Dengan sistem kabinet panlementer, kekuasaan pemerintahan tertinggi dipegang oleh Perdana Menteri. Perdana Menteri dan menteri kabinet bertanggung jawab kepada parlemen. Jadi jika parlemen tidak menyetujui kebijakan pemerintah maka bisa menjatuhkannya. Saat itu DPR terlalu sering menjatuhkan kabinet maka pemerintah tidak bisa menjalankan program.
Kompetisi ideologis juga muncul dalam tubuh penyusunnya. Hasil pemilihan konstituen saya mulai bertemu pada tanggal 10 November 1956. Pada waktu itu negara dalam keadaan kacau akibat gejolak di wilayahnya. Anggota Majelis Konstituante juga seperti anggota Dewan Perwakilan Rakyat, yang terdiri dari perwakilan dan puluhan partai. Mereka dibagi menjadi dua kelompok utama yaitu kelompok Islam dan kelompok nasionalis / sosialis / non-Islam. Antara kedua kelompok itu tidak pernah tercapai kesepakatan tentang isi konstitusi. Majelis Konstituante, yang selalu diwarnai perdebatan ini, akhirnya mendorong presiden untuk mengajukan gagasan untuk kembali ke UUD 1945 melalui Keputusan Presiden 5 Juli 1959.
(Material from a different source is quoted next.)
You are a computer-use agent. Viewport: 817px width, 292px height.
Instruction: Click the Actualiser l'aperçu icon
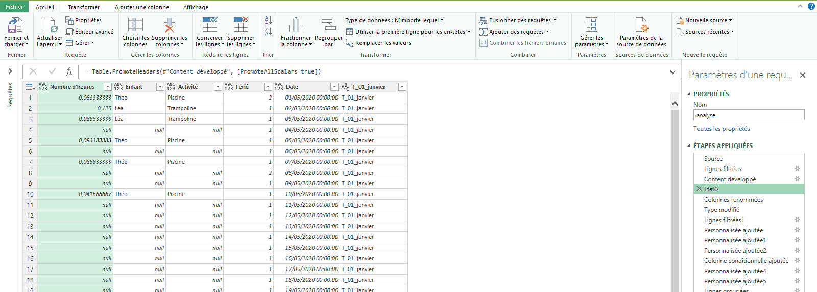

Dengan demikian persaingan antara kelompok agama dan nasionalis yang berlangsung sampai awal 1960-an mengakibatkan situasi politik nasional yang tidak stabil. Hal ini sangat mengganggu jalannya pemerintahan baik di tingkat pusat maupun daerah.
3. Pergolakan Politik Sosial
Pemilu I 1955 belum bisa membawa perubahan kesejahteraan bagi masyarakat Indonesia, misalnya tidak ada tanda-tanda perbaikan ekonomi terutama di daerah. Hal ini menyebabkan terjadinya protes baik secara langsung maupun tidak langsung oleh pemerintah daerah terhadap pemerintah pusat. Protes tidak langsung pertama terjadi pada tahun 1956 yang ditargetkan karena orang Tionghoa terutama dianggap mencari keuntungan di Indonesia. Sebagai pendorong dalam demonstrasi ini adalah Asaat (mantan Menteri Dalam Negeri Kabinet Natsir dan Presiden Republik Indonesia saat Soekarno menjadi Presiden RIS) yang didukung oleh pengusaha pribumi. Dalam menghadapi protes ini pemerintah akhirnya menegaskan tekadnya untuk membantu usaha pribumi.
Protes lainnya juga dilakukan oleh daerah-daerah di luar Jawa dengan alasan bahwa pusat tersebut tidak memperhatikan daerahnya. Khususnya di Sulawesi Utara dan Sumatera Utara, pemerintah dipandang mengizinkan penyelundupan yang dilindungi oleh pemerintah daerah. Beberapa daerah di Sumatera dan Sulawesi tidak puas dengan alokasi biaya pengembangan yang diterima dan sentral.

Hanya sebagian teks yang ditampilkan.